Les premiers effets de la réforme du lycée

Les professeurs de SES débutants, comme les autres débutants, vont faire les frais de la réforme de la formation, du quasi sacrifice de la formation devrait-on mieux dire, comme le décrit Philippe Watrelot , président du CRAP-Cahiers pédagogiques et formateur en IUFM.

Les professeurs de SES, comme les autres, sont confrontés à la mise en place chaotique de « l’aide personnalisée » en classe de seconde. Mais il y a des particularités pour les sciences économiques et sociales.

Les professeurs de SES vont affronter la nouvelle seconde où l’enseignement d’économie est obligatoire pour tous les élèves… mais d’une façon particulière. D’abord cet enseignement « d’exploration » sera soit Sciences économiques et sociales , soit Principes fondamentaux de l’économie et la gestion (en principe enseignés par les professeurs d’économie-gestion). Selon une enquête effectuée par le ministère en juillet dans l’ensemble des académies, il apparaît que 62% des élèves de seconde auraient opté pour les SES comme enseignement d’exploration, mais cette évaluation demande à être confirmée. C’est plus que ceux qui choisissaient SES avant –un peu moins de 50% des élèves de seconde générale et technologique – mais l’horaire est sévèrement amputé : 1h30 hebdomadaire contre 2h30. Et, le plus souvent, les « travaux dirigés » (séance en demi-groupe) disparaissent, au détriment de l’apprentissage des élèves.

« Le plus souvent » écrivons-nous, car, c’est un autre effet de la réforme, les conditions d’enseignement peuvent différer d’un lycée à l’autre, laissées au libre de choix des établissements. Si le lot commun c’est 1h30 classe entière (30 à 35 élèves, on signale même des classes à 37 ou 38 élèves !), parfois les effectifs des groupes sont limités à 24, parfois encore une demie-heure hebdomadaire (en pratique une heure par quinzaine) est dédoublée. Les raisons de ces différences dans les conditions d’enseignement pour les enseignants et d’apprentissage pour les élèves n’ont rien à voir avec quelque souci d’équité ou de discrimination positive, mais résultent plutôt des rapports de force locaux entre les disciplines et autres contingences.

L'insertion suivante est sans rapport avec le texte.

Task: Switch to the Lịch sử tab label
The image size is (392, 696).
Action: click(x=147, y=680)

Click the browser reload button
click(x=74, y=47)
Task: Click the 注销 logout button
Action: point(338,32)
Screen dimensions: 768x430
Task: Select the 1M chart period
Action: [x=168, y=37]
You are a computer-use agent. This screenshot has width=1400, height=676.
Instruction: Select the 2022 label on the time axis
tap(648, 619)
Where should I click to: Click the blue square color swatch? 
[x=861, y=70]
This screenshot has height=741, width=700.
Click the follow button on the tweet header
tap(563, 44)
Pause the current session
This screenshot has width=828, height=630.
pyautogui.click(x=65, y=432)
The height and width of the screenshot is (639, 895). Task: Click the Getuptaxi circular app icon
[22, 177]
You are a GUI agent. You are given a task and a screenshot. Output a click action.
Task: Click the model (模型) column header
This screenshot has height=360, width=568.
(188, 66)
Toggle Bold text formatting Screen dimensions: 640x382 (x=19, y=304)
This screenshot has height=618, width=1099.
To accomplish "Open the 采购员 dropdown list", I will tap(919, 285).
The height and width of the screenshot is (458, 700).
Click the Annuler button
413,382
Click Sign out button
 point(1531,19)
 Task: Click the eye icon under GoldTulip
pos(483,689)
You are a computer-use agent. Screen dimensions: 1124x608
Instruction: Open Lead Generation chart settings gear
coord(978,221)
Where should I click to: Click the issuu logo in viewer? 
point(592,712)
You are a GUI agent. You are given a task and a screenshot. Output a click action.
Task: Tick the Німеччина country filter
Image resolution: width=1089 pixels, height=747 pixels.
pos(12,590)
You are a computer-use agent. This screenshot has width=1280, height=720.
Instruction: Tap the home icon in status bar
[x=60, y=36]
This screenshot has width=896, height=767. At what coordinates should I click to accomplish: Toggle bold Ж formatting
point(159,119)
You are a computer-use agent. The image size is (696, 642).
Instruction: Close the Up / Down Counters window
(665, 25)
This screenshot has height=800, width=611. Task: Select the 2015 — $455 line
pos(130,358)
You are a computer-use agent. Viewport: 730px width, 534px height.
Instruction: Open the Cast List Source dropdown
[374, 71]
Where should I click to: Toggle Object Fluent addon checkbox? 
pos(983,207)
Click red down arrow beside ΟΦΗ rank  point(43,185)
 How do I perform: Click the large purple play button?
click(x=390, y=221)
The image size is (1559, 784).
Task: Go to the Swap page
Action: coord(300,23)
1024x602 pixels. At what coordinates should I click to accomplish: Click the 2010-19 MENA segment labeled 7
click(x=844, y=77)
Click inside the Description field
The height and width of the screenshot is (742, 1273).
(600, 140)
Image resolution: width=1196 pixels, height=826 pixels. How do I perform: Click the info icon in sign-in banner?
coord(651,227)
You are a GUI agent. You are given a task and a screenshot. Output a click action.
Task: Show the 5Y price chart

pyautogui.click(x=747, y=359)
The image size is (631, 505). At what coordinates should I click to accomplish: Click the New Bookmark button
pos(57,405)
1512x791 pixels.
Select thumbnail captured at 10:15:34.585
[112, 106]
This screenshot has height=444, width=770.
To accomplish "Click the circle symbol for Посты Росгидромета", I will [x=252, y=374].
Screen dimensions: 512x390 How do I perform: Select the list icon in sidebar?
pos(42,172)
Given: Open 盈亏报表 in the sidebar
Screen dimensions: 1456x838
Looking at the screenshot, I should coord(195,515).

Avec un horaire réduit, le nombre de classes de seconde que doivent prendre en charge les professeurs s’accroît en conséquence et il n’est pas rare qu’un professeur compte dans son « service » 6 à 8 classes de seconde, voire 12 classes quand il a la malchance d’être le dernier arrivé dans son établissement et d’avoir affaire à des collègues peu solidaires, ou/et d’être affecté dans 2 établissements où il « récupère » les classes de seconde non affectées. Là encore, conditions de travail des professeurs et d’apprentissage des élèves seront très inégales.

Si l’on ajoute que le nouveau programme de seconde, même remanié après consultation, est loin de satisfaire les professeurs de SES, on comprendra que l’association des professeurs de SES manifeste son mécontentement en appelant les professeurs de cette discipline à s’associer à la grève du lundi 6 septembre.

Vers une « désobéissance pédagogique » ?

Autre cause de morosité pour les professeurs de SES, le nouveau programme de première applicable à la rentrée prochaine. Le projet de programme présenté en mai par le groupe d’experts avait fait l’objet de critiques nombreuses, tant de la part des professeurs de SES que des associations de spécialistes du supérieur, économistes, sociologues et politistes. Après consultation ce projet avait été remanié, mais de façon principalement « cosmétique » .

L’aval du Conseil supérieur de l’éducation au début juillet et la publication de ce programme au J.O. le 28 août dernier ne désarment pas l’APSES qui, s’appuyant sur le succès de la pétition réclamant que le programme de première soit ré-écrit , envisage toujours d’appeler les professeurs de la discipline à la « désobéissance pédagogique » vis-à-vis du programme de première. Pour en discuter, l’association va organiser une Assemblée générale des professeurs de SES à Paris, le 16 octobre prochain.

Concernant ce programme de première, la situation est bloquée, entre une grande partie des professeurs de SES qui le refusent et le ministère qui considère l’affaire comme bouclée.
De plus, prochainement, le groupe d’experts doit reprendre ses travaux pour s’attaquer au programme de terminale. La mission semble bien périlleuse : comment bâtir un programme recevable par ceux qui seront chargés de l’enseigner quand, d’une part, ils rejettent déjà celui de première, dont le programme de terminale devrait être la continuation et que, d’autre part, le groupe ne comprend plus de membre de l’association représentative de la discipline depuis la démission de son ancien président, Sylvain David ?

Décidement, comme nous l’écrivions il y a deux mois, entre le ministère et les professeurs de SES, le conflit s’installe dans la durée.